--- Page ---
========

Oil Prices Jump after Goldman Sachs Forecast
Oil prices jumped after Goldman Sachs predicted that crude would hit $100 per barrel in the next 12 months. Also, the Russian Federation has announced a cut in the export of gasoline and diesel while Saudi Arabia maintains the status quo on production volume.
International benchmark crude Brent traded at $92.31 per barrel, which translates to a 0.38% gain from the closing price of $91.96 a barrel in the previous trading session on Friday. The American benchmark West Texas Intermediate (WTI) traded at the same time at $90.40 per barrel, up 0.41% from Friday’s close of $90.03 per barrel.
The Russian government temporarily limited the export of diesel and gasoline on Thursday. The government explained in a statement that the decision, which aims to stabilize fuel prices on the domestic market, ‘will help saturate the fuel market, which in turn will reduce prices for consumers.’
Russia, one of the largest global oil producers, exports nearly 900,000 barrels per day (bpd) of diesel fuel and 100,000 bpd of gasoline. Although Russia ships less diesel and gasoline than it does crude oil, the export embargo before the winter and ongoing supply concerns have heightened market jitters.
This comes amid tight oil supply, with Saudi Arabia and Russia extending their production curbs until the end of this year.
The prospect of additional stimulus measures in China, the world’s top oil importer, also helps to support oil prices. Further pressuring prices, the number of oil rigs in the US fell to the lowest level since February last year, according to the latest data released by Baker Hughes on Friday.
Goldman Sachs predicts
Brent crude oil is expected to reach $100 per barrel in the next 12 months, up from an earlier forecast of $93 per barrel, Goldman Sachs said in a report on Friday.
According to Goldman Sachs Research, the rise is due to reduced supply from OPEC and to rising demand which is expected to more than offset an increase in oil supply coming from the US. The report explained that ‘the lower for longer’ supply from Saudi Arabia and its OPEC+ partners is the main reason for the forecast change.

========

--- Given problem 1 ---
In the oil price article, at what price per barrel did Brent trade?
The oil price article and the rows that follow it are unrelated material.

========

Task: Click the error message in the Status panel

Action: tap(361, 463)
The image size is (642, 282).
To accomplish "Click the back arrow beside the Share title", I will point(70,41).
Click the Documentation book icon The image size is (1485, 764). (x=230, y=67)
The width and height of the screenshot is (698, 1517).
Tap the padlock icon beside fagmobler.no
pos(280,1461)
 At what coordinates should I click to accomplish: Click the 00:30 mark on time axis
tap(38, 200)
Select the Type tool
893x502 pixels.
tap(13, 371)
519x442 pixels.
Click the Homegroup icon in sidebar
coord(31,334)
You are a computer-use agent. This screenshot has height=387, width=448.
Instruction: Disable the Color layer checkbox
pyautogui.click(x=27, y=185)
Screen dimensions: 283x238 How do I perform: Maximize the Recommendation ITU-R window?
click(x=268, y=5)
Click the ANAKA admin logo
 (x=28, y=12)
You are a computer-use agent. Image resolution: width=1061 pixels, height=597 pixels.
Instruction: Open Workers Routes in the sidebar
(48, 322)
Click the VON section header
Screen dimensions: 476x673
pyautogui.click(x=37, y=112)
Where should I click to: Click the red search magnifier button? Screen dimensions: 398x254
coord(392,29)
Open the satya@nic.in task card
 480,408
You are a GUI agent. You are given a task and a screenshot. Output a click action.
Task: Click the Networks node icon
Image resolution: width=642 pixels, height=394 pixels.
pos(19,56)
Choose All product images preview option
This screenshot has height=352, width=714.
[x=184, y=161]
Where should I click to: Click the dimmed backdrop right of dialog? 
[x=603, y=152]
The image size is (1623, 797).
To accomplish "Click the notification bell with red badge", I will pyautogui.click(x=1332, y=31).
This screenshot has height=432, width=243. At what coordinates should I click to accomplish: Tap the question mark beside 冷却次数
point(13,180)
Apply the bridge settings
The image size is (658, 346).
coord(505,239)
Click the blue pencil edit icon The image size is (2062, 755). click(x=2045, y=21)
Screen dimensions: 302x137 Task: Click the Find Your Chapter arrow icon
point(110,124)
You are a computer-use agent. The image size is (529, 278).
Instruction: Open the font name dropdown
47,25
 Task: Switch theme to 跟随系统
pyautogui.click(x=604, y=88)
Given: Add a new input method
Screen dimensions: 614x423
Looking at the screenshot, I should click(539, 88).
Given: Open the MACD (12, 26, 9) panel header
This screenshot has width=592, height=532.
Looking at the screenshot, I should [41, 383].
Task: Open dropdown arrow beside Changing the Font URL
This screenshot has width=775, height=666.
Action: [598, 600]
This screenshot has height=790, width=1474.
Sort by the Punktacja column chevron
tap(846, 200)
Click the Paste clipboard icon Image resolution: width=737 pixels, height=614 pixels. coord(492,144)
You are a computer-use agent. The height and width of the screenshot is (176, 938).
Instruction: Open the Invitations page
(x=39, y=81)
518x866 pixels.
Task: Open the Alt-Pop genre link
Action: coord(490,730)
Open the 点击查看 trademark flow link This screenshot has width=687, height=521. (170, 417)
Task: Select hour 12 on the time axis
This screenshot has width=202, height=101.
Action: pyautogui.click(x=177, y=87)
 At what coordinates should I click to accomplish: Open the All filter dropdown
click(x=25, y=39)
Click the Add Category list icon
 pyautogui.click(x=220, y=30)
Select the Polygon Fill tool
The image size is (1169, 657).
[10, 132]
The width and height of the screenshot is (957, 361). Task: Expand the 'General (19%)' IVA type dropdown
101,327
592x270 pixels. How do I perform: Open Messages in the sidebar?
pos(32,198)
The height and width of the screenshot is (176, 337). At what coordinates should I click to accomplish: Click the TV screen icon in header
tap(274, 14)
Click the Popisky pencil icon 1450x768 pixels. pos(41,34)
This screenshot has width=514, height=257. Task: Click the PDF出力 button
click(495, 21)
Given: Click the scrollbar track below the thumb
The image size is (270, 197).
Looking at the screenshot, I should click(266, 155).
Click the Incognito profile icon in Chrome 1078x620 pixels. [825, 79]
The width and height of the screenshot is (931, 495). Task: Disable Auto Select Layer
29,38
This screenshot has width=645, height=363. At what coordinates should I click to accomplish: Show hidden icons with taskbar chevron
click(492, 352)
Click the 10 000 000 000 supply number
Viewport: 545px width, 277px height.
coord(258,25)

========

--- Given problem 2 ---
Copy the rows starting at the line that contains "519x442 pixels." and ending at the line that contains "(x=28, y=12)".

--- Problem solution 1 ---
$92.31 per barrel.

--- Problem solution 2 ---
519x442 pixels.
Click the Homegroup icon in sidebar
coord(31,334)
You are a computer-use agent. This screenshot has height=387, width=448.
Instruction: Disable the Color layer checkbox
pyautogui.click(x=27, y=185)
Screen dimensions: 283x238 How do I perform: Maximize the Recommendation ITU-R window?
click(x=268, y=5)
Click the ANAKA admin logo
 (x=28, y=12)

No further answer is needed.